If readers are interested to ask these and other questions or express their views on this matter I am sure they would love to hear from you. The school officials responsible can be reached as follows:
President of the Board of Education
City School District of New Rochelle
Superintendent of Schools
City School District of New Rochelle
Dr. Adrienne Weiss-Harrison
Medical Director/School Physician
City School District of New Rochelle
Isaac E. Young Middle School
City School District of New Rochelle
[if a reader has a picture of Mr. Bongo send it along]
Generally speaking, blog posts submitted to this site by registered users are published automatically and immediately. Given the serious nature of the allegations contained in this article, a decision was made to hold up publication to afford the District an opportunity to respond to the allegations contained in the article. Emails were sent to District medical director Dr. Adrienne Weiss-Harrison, the Superintendent of Schools Richard Organisciak and Isaac E. Young Middle School Principal Anthony Bongo.
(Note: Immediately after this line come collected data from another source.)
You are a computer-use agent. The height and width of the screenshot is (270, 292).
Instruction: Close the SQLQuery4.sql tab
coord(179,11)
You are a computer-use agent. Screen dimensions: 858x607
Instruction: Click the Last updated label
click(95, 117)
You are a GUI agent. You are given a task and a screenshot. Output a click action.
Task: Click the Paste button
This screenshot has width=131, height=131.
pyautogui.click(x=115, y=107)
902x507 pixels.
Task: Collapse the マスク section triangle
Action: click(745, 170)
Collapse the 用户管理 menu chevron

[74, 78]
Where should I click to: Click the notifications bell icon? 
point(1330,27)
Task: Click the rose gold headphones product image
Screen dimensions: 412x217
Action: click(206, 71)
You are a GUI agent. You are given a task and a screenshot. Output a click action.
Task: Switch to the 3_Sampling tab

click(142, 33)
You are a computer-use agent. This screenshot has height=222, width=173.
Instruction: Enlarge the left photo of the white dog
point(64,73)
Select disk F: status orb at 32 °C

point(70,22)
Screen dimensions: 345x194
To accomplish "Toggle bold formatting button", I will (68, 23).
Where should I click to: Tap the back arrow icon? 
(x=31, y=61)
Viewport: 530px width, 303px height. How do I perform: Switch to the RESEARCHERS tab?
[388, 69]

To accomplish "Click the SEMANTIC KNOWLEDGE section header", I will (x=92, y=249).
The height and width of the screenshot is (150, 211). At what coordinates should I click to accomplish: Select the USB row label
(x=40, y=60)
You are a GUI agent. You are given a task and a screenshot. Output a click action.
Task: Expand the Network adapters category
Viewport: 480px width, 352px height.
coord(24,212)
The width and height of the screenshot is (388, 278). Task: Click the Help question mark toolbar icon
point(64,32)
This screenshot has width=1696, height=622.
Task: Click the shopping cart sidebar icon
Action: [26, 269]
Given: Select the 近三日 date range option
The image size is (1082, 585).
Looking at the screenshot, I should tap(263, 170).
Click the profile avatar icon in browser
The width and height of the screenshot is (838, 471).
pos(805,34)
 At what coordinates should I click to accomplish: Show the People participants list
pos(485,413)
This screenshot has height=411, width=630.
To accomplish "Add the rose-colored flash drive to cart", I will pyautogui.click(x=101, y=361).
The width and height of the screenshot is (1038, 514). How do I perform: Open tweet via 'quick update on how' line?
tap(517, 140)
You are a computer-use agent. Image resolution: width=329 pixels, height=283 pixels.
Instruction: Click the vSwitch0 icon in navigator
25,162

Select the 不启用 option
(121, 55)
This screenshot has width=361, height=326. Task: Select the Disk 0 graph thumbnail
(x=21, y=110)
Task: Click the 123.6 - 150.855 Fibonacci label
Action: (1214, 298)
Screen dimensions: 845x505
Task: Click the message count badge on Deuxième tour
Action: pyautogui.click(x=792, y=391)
Each was provided detailed information about the nature of the allegations in this article and afforded an opportunity to respond to them Neither Organisciak, Weiss-Harrison or Bongo responded to our request for comment.
This account of events is largely based on an extensive and wide-ranging series of interviews with the mother and her sons over a period of weeks as well as documentation provided by the family including medical records and photographic evidence. We also spoke with law enforcement authorities, district employees, consulted the Center for Disease Control in Atlanta, Georgia, and contacted officials at Child Protective Services in preparing to publish this article.
After careful consideration and after giving the District the opportunity to respond we made the decision to release the article for publication. Should the District respond at a later date we will publish their response as an update to this article.